Document passage
Skip to main content

Minimal document-to-jsonl serializer with coordinates for AI

Project description

docpipe-mini

Minimal document-to-jsonl serializer with coordinates for AI

docpipe-mini converts documents into JSONL (JSON Lines) format with coordinate information, perfect for AI consumption. Focus on speed, minimal dependencies, and clean output.

🚀 Quick Start

# Install (5 MB core, zero dependencies)
pip install docpipe-mini

# Install PDF support (+11 MB, BSD license)
pip install docpipe-mini[pdf]

# Convert document to JSONL
python -m docpipe serialize-cmd document.pdf > document.jsonl

📖 Usage

Python API

import docpipe_mini as dp

# Simple serialization
for chunk in dp.serialize("paper.pdf"):
    print(chunk.to_jsonl())
    # {"doc_id":"uuid","page":1,"x":0.1,"y":0.2,"w":0.8,"h":0.1,"type":"text","text":"...","tokens":42}

# Direct JSONL output
for line in dp.serialize_to_jsonl("paper.pdf"):
    print(line)

# List supported formats
print(dp.list_formats())

Command Line

# Basic usage
python -m docpipe serialize-cmd document.pdf > output.jsonl

# Save to file
python -m docpipe serialize-cmd document.pdf -o output.jsonl

# Include images and export them
python -m docpipe serialize-cmd document.docx --include-binary --export-images ./images

# Filter content types
python -m docpipe serialize-cmd document.pdf --types text,table

# Show processing statistics
python -m docpipe serialize-cmd document.pdf --stats

# List supported formats
python -m docpipe formats

# Show system information
python -m docpipe info

# Validate document without full processing
python -m docpipe validate document.pdf

✨ Key Features

🖼️ Image Extraction

  • PDF Images: Accurate extraction with coordinates using PyMuPDF
  • Word Images: Standard library extraction from DOCX files
  • Multiple Formats: PNG, JPEG, GIF, BMP, TIFF, WebP support
  • Export Options: Base64 encoding in JSON or save to separate files

🎛️ Rich CLI Interface

  • Progress Bars: Real-time processing progress with Rich
  • Statistics: Detailed processing metrics and content breakdown
  • Content Filtering: Filter by content type (text, table, image)

Required task 1
Rename "paper.pdf" to "report.pdf" throughout the docpipe-mini project description from "# Convert document" to "print(chunk.to_jsonl())", and give that passage with the change applied.

Exercise material
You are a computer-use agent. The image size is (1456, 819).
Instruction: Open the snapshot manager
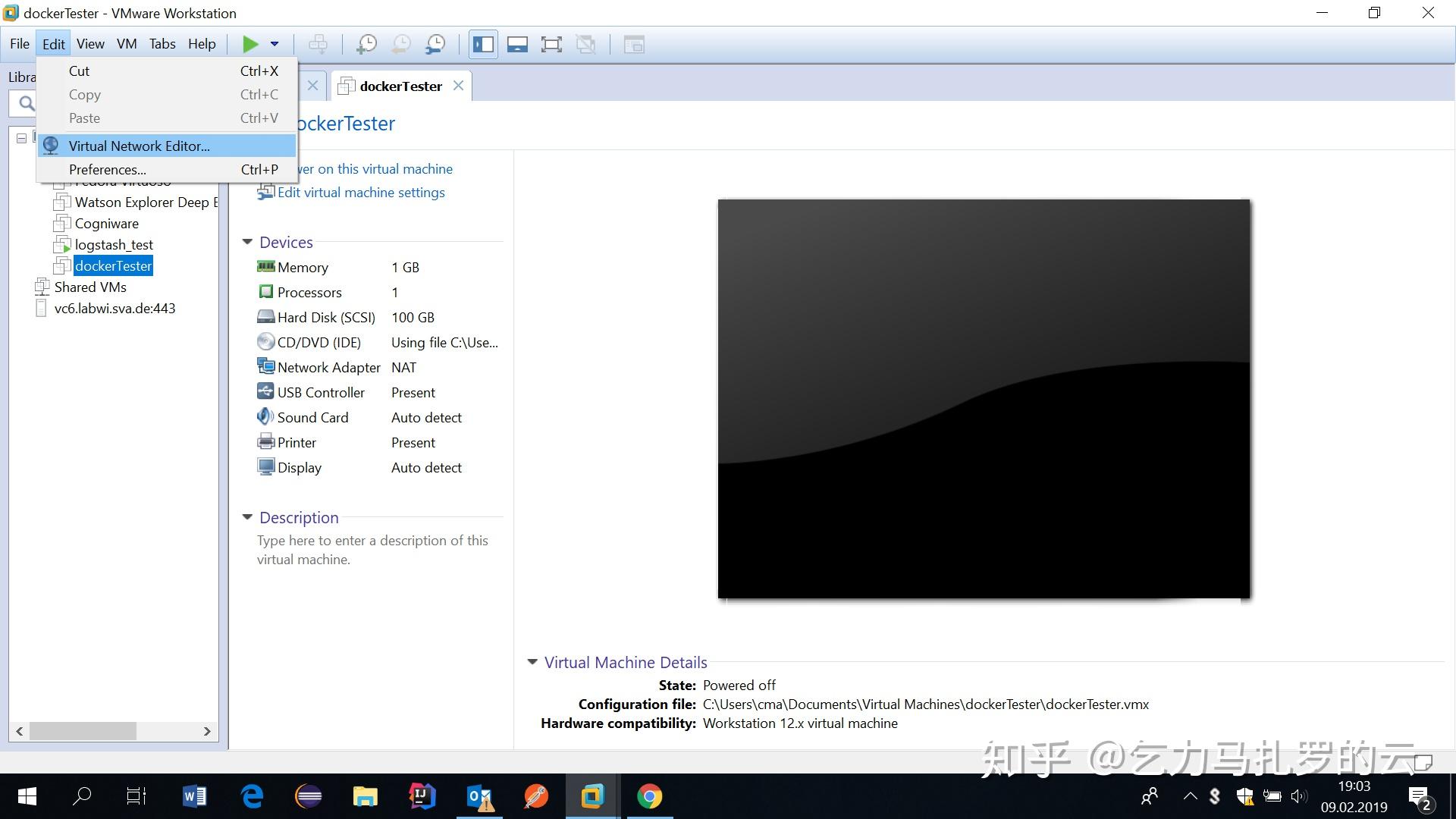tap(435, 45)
==
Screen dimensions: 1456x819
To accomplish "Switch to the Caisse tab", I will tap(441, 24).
==
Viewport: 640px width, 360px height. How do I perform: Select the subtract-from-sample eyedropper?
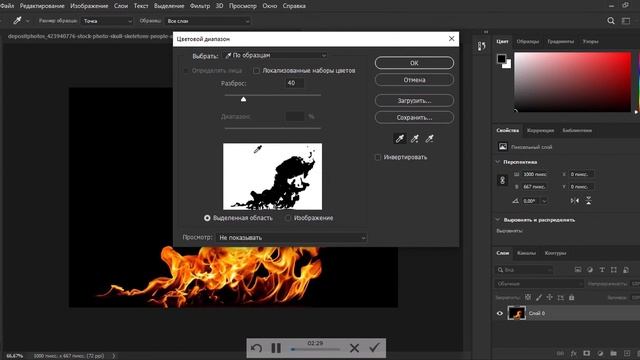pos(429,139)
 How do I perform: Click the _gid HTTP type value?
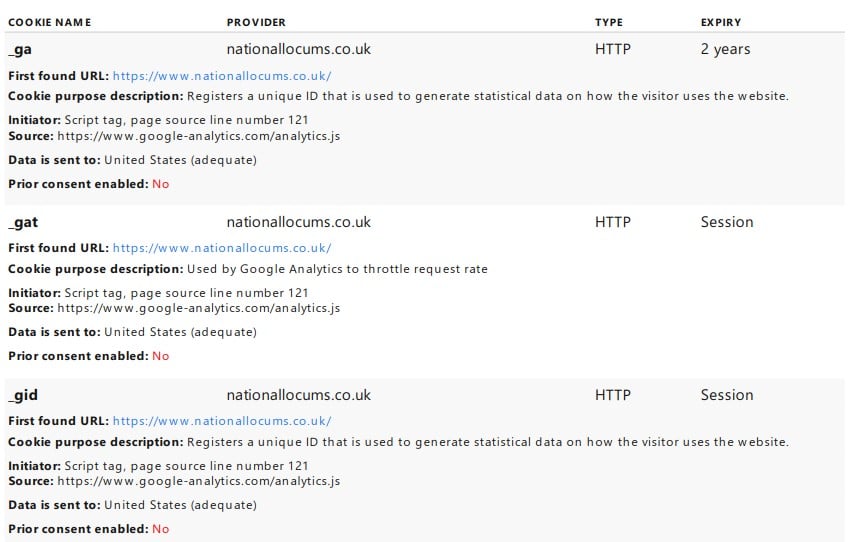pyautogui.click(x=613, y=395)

Required task 2
Reproduce verbatim the lines of the entries from the line with "Screen dimensions: 1456x819" to the line with "will tap(441, 24).".

Complete output 1
# Convert document to JSONL
python -m docpipe serialize-cmd document.pdf > document.jsonl

📖 Usage

Python API

import docpipe_mini as dp

# Simple serialization
for chunk in dp.serialize("report.pdf"):
    print(chunk.to_jsonl())

Complete output 2
Screen dimensions: 1456x819
To accomplish "Switch to the Caisse tab", I will tap(441, 24).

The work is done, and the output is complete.